#### WHAT IS BEING ASKED
For the data below, please report each line where the word "menu" is found.

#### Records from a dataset
━━━

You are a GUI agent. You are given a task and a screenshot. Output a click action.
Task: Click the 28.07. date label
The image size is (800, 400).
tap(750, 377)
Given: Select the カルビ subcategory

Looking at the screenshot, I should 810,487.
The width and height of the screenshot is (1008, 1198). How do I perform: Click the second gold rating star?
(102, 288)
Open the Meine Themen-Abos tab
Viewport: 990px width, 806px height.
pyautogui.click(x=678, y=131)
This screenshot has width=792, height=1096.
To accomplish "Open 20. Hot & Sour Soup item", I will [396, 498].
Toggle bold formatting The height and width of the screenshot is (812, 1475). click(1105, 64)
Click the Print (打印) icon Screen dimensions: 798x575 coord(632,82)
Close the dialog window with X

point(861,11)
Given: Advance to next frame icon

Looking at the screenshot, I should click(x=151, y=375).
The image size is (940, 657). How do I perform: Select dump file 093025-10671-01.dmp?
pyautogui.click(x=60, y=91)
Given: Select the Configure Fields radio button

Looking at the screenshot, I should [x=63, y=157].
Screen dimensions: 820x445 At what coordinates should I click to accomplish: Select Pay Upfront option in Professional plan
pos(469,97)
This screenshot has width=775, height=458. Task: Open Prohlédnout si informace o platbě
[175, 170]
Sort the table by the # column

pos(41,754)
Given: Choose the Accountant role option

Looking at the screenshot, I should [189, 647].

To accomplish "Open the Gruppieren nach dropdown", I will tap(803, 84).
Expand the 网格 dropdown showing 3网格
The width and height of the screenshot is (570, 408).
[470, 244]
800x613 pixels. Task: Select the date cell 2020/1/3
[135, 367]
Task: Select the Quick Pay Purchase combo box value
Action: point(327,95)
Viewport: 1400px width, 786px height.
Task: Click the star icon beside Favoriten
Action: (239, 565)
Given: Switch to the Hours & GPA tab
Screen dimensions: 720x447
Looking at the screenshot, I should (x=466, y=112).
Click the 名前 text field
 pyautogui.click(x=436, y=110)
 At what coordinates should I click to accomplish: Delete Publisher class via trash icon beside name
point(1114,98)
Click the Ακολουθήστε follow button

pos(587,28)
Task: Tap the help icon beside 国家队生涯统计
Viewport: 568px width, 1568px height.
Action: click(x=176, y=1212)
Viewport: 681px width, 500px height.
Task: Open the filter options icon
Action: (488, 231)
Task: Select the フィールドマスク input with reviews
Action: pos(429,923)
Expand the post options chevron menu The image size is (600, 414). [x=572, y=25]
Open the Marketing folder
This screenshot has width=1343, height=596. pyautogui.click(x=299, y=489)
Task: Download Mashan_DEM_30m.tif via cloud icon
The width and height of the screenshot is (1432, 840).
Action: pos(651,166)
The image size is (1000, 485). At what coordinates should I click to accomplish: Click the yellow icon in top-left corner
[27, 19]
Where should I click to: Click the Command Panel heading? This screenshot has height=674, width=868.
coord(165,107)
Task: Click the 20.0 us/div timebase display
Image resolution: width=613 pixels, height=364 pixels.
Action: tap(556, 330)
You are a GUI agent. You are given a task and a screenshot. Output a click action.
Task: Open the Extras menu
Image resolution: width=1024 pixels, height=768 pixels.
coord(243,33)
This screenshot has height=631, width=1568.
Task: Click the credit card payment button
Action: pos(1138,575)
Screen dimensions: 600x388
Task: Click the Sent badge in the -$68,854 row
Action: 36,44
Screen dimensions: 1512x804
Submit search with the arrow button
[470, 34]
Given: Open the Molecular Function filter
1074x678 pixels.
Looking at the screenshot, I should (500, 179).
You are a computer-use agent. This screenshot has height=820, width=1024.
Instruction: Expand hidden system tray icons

━━━

#### ANSWER TO THIS EXERCISE
Expand the post options chevron menu The image size is (600, 414). [x=572, y=25]
Task: Open the Extras menu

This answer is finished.